Fine tuned model returns acceptable result only once, then rubbish every single time

Hi.
I’ve fine tuned a couple of models of davinci for completion.
When I use them I get an acceptable result (the structure of the completion is correct, the response is okay - could be fine tuned further) but only for the first request - then it starts returning rubbish (random text from the input prompt or fine tune data) every single time.
Seems like a bug to me.
Thanks.

PS. Billing limits are BS and take too long to change.

Welcome to the forum.

Can you give us an example of your prompt and output? What settings/model are you using?

When you get garbage out, it’s usually because you sent garbage in…

1 Like

Also give us some steps to reproduce the bug. When you say “first request”, are you running multiple API calls on a loop? Or do you request multiple results in the request body to the API? What’s the timing between one “first request” and another?

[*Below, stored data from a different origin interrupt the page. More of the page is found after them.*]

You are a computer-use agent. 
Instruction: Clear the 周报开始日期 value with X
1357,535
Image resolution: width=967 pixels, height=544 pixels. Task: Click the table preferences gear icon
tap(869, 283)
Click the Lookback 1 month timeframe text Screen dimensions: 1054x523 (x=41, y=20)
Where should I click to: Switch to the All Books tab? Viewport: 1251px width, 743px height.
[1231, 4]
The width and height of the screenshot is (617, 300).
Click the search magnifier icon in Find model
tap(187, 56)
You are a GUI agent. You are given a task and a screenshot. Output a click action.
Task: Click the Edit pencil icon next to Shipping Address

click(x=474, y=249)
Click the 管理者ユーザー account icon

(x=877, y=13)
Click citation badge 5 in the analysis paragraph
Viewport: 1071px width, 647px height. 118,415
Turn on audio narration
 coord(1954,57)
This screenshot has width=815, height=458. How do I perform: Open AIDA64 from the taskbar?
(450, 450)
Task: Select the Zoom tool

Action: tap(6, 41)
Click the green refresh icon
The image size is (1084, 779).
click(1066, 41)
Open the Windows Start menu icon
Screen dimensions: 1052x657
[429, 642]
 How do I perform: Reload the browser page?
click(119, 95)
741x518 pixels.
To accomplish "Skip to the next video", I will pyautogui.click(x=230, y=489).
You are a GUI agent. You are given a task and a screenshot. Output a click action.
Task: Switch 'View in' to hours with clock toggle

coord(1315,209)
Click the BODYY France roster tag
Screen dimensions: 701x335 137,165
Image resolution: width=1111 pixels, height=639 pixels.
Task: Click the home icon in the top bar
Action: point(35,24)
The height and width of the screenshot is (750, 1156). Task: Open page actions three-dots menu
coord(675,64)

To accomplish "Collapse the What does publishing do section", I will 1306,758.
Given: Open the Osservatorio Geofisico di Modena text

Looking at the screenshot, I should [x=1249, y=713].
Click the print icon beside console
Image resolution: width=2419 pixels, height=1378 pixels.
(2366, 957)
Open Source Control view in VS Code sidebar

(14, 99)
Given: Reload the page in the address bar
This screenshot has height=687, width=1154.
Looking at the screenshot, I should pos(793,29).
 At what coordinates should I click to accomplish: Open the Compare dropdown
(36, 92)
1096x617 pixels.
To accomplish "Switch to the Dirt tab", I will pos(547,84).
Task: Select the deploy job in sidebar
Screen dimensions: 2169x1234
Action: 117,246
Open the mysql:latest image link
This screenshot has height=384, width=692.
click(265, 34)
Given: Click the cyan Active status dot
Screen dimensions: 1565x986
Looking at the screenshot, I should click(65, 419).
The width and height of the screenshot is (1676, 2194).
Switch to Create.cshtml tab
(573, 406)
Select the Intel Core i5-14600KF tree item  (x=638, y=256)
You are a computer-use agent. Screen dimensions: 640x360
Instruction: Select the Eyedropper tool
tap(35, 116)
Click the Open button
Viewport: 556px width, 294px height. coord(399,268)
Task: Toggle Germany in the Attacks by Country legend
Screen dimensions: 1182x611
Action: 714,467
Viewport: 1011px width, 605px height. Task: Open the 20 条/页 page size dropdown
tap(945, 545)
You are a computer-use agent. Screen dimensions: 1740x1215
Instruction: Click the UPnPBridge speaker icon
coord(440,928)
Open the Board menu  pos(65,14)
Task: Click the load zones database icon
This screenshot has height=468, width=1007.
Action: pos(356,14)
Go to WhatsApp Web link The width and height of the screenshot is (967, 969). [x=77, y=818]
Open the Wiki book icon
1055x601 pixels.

Are they the same input?

I tested a bit on one of my fine tunes, but it only returns rubbish for the first three attempts (which were things like “test” lol), and then worked fine.

1 Like

I fine tuned the davinci model with 138 examples. The prompt includes an excerpt of a document and asks to return a response in JSON format with two keys, completion is the JSON - it’s around 31 tokens. The prompt takes all available tokens so all examples are up to the limit - above 2000 tokens.

The first prompt I send after fine tuning returns exactly what I fined tuned for - maybe not ideal but pretty good but each subsequent prompt returns “garbage” - which is just completely unacceptable response - very rarely a JSON at all, in most cases just some garbage from the trained data (and not only) and by garbage here I mean like 31 tokens of spaces (empty text, which sometimes is found in the training data) or things like that.

I have around 1000 examples I could train on but it costs $25 to train one set and it takes forever to change the max budget of $200…

I’ve read today that 3.5-turbo can be fined tuned so will look at it once my budget reset or they increase the limit…

1 Like

Yeah, it’s weird that it’s good once than busted on subsequent calls… could be the training data itself (how you set it up) and/or the lack of examples… i’d try with 500 maybe on a newer model?

JSON could be a hint. It can mess special formatting up a bit. Also a common mistake I’ve made before is to try to save on tokens and not give it sufficient instructions. It would work well at times, but be inconsistent.

It’s an interesting day to bring it up, especially with the major changes to fine tuning. Could be a fluke that just affected yesterday? Maybe try retraining it. Davinci is 5-10x cheaper today.

1 Like